▶ [Task to carry out]: Print the full listing exactly.

'''

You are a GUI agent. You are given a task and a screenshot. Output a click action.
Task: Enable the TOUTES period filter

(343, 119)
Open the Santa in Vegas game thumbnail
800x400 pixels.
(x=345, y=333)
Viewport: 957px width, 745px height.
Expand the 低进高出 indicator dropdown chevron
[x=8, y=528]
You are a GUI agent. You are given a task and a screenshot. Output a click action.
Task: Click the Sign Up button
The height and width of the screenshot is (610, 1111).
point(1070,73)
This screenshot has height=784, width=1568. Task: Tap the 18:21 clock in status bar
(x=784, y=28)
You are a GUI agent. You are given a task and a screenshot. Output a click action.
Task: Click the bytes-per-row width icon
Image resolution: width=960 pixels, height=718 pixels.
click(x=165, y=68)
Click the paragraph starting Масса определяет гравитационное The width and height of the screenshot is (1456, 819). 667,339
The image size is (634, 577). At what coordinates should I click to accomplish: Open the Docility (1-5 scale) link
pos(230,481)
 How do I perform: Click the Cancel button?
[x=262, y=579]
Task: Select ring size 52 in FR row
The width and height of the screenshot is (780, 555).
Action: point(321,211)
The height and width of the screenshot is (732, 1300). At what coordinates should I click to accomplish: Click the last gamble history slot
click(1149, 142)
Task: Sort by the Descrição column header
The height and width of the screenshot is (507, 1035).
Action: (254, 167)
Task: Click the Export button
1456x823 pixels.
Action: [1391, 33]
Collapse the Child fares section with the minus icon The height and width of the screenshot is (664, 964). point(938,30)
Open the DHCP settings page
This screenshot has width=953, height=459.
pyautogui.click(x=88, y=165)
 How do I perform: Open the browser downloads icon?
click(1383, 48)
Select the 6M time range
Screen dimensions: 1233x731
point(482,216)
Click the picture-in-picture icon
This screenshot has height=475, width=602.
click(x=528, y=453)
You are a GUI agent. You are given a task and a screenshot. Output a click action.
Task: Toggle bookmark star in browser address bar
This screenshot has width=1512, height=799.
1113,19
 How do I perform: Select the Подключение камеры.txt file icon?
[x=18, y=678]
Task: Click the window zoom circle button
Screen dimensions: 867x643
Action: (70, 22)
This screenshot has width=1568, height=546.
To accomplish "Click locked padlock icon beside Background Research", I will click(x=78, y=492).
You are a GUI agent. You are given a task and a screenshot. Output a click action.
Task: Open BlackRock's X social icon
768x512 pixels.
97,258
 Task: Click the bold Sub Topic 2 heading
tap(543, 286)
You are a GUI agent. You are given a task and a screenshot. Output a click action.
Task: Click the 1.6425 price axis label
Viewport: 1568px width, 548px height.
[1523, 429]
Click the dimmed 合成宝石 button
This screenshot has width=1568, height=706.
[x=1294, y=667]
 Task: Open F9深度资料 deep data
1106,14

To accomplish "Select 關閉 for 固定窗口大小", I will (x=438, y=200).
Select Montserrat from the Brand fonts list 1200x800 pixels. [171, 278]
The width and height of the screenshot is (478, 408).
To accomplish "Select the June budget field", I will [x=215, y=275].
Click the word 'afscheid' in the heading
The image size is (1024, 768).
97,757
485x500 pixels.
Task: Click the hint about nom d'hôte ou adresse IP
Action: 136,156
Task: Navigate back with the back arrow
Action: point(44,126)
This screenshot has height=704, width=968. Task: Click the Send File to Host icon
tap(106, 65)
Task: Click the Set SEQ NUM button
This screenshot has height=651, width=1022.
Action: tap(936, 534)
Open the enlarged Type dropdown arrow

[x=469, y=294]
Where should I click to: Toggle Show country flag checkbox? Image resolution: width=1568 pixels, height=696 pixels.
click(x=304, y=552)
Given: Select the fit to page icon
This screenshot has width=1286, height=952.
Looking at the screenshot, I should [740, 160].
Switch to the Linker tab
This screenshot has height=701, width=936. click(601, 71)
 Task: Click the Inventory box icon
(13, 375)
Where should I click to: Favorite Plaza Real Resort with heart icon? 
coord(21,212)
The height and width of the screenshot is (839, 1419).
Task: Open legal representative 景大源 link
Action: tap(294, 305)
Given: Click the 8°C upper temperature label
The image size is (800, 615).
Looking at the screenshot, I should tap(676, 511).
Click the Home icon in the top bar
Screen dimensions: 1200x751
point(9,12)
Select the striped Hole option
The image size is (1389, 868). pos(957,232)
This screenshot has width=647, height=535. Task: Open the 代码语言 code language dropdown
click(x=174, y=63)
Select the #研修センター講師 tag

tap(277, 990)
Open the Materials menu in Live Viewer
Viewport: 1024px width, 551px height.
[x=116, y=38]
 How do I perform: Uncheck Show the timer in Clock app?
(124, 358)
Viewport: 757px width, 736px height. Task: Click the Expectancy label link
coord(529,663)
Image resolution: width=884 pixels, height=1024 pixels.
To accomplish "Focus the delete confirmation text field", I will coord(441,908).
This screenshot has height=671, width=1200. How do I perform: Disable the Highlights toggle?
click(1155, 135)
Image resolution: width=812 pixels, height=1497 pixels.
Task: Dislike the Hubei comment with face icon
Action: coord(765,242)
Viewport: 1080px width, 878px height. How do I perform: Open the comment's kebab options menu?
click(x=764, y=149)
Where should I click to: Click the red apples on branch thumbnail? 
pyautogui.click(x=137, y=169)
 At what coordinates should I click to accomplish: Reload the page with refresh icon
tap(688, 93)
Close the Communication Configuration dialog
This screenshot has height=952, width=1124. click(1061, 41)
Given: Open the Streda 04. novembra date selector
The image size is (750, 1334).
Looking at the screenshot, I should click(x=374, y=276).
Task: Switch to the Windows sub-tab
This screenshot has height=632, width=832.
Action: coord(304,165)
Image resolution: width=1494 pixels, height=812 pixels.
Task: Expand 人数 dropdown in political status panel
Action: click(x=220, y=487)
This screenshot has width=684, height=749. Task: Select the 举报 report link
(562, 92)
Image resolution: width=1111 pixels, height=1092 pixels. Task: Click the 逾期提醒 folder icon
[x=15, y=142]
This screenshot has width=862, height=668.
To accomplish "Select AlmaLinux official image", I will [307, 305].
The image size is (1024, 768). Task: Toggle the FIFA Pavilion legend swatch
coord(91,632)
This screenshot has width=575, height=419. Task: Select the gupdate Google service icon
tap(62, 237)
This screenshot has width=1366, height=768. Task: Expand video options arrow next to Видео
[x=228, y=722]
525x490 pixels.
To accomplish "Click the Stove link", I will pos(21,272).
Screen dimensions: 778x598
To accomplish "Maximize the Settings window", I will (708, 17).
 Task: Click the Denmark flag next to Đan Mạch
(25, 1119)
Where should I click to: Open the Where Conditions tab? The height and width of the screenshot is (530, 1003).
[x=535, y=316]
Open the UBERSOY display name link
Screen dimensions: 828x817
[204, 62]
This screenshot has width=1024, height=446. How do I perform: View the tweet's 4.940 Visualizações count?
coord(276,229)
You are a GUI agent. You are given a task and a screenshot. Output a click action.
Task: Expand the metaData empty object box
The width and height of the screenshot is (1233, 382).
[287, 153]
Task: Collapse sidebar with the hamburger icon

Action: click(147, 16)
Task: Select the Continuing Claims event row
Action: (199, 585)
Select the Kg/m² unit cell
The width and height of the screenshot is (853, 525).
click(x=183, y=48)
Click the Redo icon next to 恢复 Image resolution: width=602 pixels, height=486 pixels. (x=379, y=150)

'''

▶ [Response to this task]:
You are a GUI agent. You are given a task and a screenshot. Output a click action.
Task: Enable the TOUTES period filter

(343, 119)
Open the Santa in Vegas game thumbnail
800x400 pixels.
(x=345, y=333)
Viewport: 957px width, 745px height.
Expand the 低进高出 indicator dropdown chevron
[x=8, y=528]
You are a GUI agent. You are given a task and a screenshot. Output a click action.
Task: Click the Sign Up button
The height and width of the screenshot is (610, 1111).
point(1070,73)
This screenshot has height=784, width=1568. Task: Tap the 18:21 clock in status bar
(x=784, y=28)
You are a GUI agent. You are given a task and a screenshot. Output a click action.
Task: Click the bytes-per-row width icon
Image resolution: width=960 pixels, height=718 pixels.
click(x=165, y=68)
Click the paragraph starting Масса определяет гравитационное The width and height of the screenshot is (1456, 819). 667,339
The image size is (634, 577). At what coordinates should I click to accomplish: Open the Docility (1-5 scale) link
pos(230,481)
 How do I perform: Click the Cancel button?
[x=262, y=579]
Task: Select ring size 52 in FR row
The width and height of the screenshot is (780, 555).
Action: point(321,211)
The height and width of the screenshot is (732, 1300). At what coordinates should I click to accomplish: Click the last gamble history slot
click(1149, 142)
Task: Sort by the Descrição column header
The height and width of the screenshot is (507, 1035).
Action: (254, 167)
Task: Click the Export button
1456x823 pixels.
Action: [1391, 33]
Collapse the Child fares section with the minus icon The height and width of the screenshot is (664, 964). point(938,30)
Open the DHCP settings page
This screenshot has width=953, height=459.
pyautogui.click(x=88, y=165)
 How do I perform: Open the browser downloads icon?
click(1383, 48)
Select the 6M time range
Screen dimensions: 1233x731
point(482,216)
Click the picture-in-picture icon
This screenshot has height=475, width=602.
click(x=528, y=453)
You are a GUI agent. You are given a task and a screenshot. Output a click action.
Task: Toggle bookmark star in browser address bar
This screenshot has width=1512, height=799.
1113,19
 How do I perform: Select the Подключение камеры.txt file icon?
[x=18, y=678]
Task: Click the window zoom circle button
Screen dimensions: 867x643
Action: (70, 22)
This screenshot has width=1568, height=546.
To accomplish "Click locked padlock icon beside Background Research", I will click(x=78, y=492).
You are a GUI agent. You are given a task and a screenshot. Output a click action.
Task: Open BlackRock's X social icon
768x512 pixels.
97,258
 Task: Click the bold Sub Topic 2 heading
tap(543, 286)
You are a GUI agent. You are given a task and a screenshot. Output a click action.
Task: Click the 1.6425 price axis label
Viewport: 1568px width, 548px height.
[1523, 429]
Click the dimmed 合成宝石 button
This screenshot has width=1568, height=706.
[x=1294, y=667]
 Task: Open F9深度资料 deep data
1106,14

To accomplish "Select 關閉 for 固定窗口大小", I will (x=438, y=200).
Select Montserrat from the Brand fonts list 1200x800 pixels. [171, 278]
The width and height of the screenshot is (478, 408).
To accomplish "Select the June budget field", I will [x=215, y=275].
Click the word 'afscheid' in the heading
The image size is (1024, 768).
97,757
485x500 pixels.
Task: Click the hint about nom d'hôte ou adresse IP
Action: 136,156
Task: Navigate back with the back arrow
Action: point(44,126)
This screenshot has height=704, width=968. Task: Click the Send File to Host icon
tap(106, 65)
Task: Click the Set SEQ NUM button
This screenshot has height=651, width=1022.
Action: tap(936, 534)
Open the enlarged Type dropdown arrow

[x=469, y=294]
Where should I click to: Toggle Show country flag checkbox? Image resolution: width=1568 pixels, height=696 pixels.
click(x=304, y=552)
Given: Select the fit to page icon
This screenshot has width=1286, height=952.
Looking at the screenshot, I should [740, 160].
Switch to the Linker tab
This screenshot has height=701, width=936. click(601, 71)
 Task: Click the Inventory box icon
(13, 375)
Where should I click to: Favorite Plaza Real Resort with heart icon? 
coord(21,212)
The height and width of the screenshot is (839, 1419).
Task: Open legal representative 景大源 link
Action: tap(294, 305)
Given: Click the 8°C upper temperature label
The image size is (800, 615).
Looking at the screenshot, I should tap(676, 511).
Click the Home icon in the top bar
Screen dimensions: 1200x751
point(9,12)
Select the striped Hole option
The image size is (1389, 868). pos(957,232)
This screenshot has width=647, height=535. Task: Open the 代码语言 code language dropdown
click(x=174, y=63)
Select the #研修センター講師 tag

tap(277, 990)
Open the Materials menu in Live Viewer
Viewport: 1024px width, 551px height.
[x=116, y=38]
 How do I perform: Uncheck Show the timer in Clock app?
(124, 358)
Viewport: 757px width, 736px height. Task: Click the Expectancy label link
coord(529,663)
Image resolution: width=884 pixels, height=1024 pixels.
To accomplish "Focus the delete confirmation text field", I will coord(441,908).
This screenshot has height=671, width=1200. How do I perform: Disable the Highlights toggle?
click(1155, 135)
Image resolution: width=812 pixels, height=1497 pixels.
Task: Dislike the Hubei comment with face icon
Action: coord(765,242)
Viewport: 1080px width, 878px height. How do I perform: Open the comment's kebab options menu?
click(x=764, y=149)
Where should I click to: Click the red apples on branch thumbnail? 
pyautogui.click(x=137, y=169)
 At what coordinates should I click to accomplish: Reload the page with refresh icon
tap(688, 93)
Close the Communication Configuration dialog
This screenshot has height=952, width=1124. click(1061, 41)
Given: Open the Streda 04. novembra date selector
The image size is (750, 1334).
Looking at the screenshot, I should click(x=374, y=276).
Task: Switch to the Windows sub-tab
This screenshot has height=632, width=832.
Action: coord(304,165)
Image resolution: width=1494 pixels, height=812 pixels.
Task: Expand 人数 dropdown in political status panel
Action: click(x=220, y=487)
This screenshot has width=684, height=749. Task: Select the 举报 report link
(562, 92)
Image resolution: width=1111 pixels, height=1092 pixels. Task: Click the 逾期提醒 folder icon
[x=15, y=142]
This screenshot has width=862, height=668.
To accomplish "Select AlmaLinux official image", I will [307, 305].
The image size is (1024, 768). Task: Toggle the FIFA Pavilion legend swatch
coord(91,632)
This screenshot has width=575, height=419. Task: Select the gupdate Google service icon
tap(62, 237)
This screenshot has width=1366, height=768. Task: Expand video options arrow next to Видео
[x=228, y=722]
525x490 pixels.
To accomplish "Click the Stove link", I will pos(21,272).
Screen dimensions: 778x598
To accomplish "Maximize the Settings window", I will (708, 17).
 Task: Click the Denmark flag next to Đan Mạch
(25, 1119)
Where should I click to: Open the Where Conditions tab? The height and width of the screenshot is (530, 1003).
[x=535, y=316]
Open the UBERSOY display name link
Screen dimensions: 828x817
[204, 62]
This screenshot has width=1024, height=446. How do I perform: View the tweet's 4.940 Visualizações count?
coord(276,229)
You are a GUI agent. You are given a task and a screenshot. Output a click action.
Task: Expand the metaData empty object box
The width and height of the screenshot is (1233, 382).
[287, 153]
Task: Collapse sidebar with the hamburger icon

Action: click(147, 16)
Task: Select the Continuing Claims event row
Action: (199, 585)
Select the Kg/m² unit cell
The width and height of the screenshot is (853, 525).
click(x=183, y=48)
Click the Redo icon next to 恢复 Image resolution: width=602 pixels, height=486 pixels. (x=379, y=150)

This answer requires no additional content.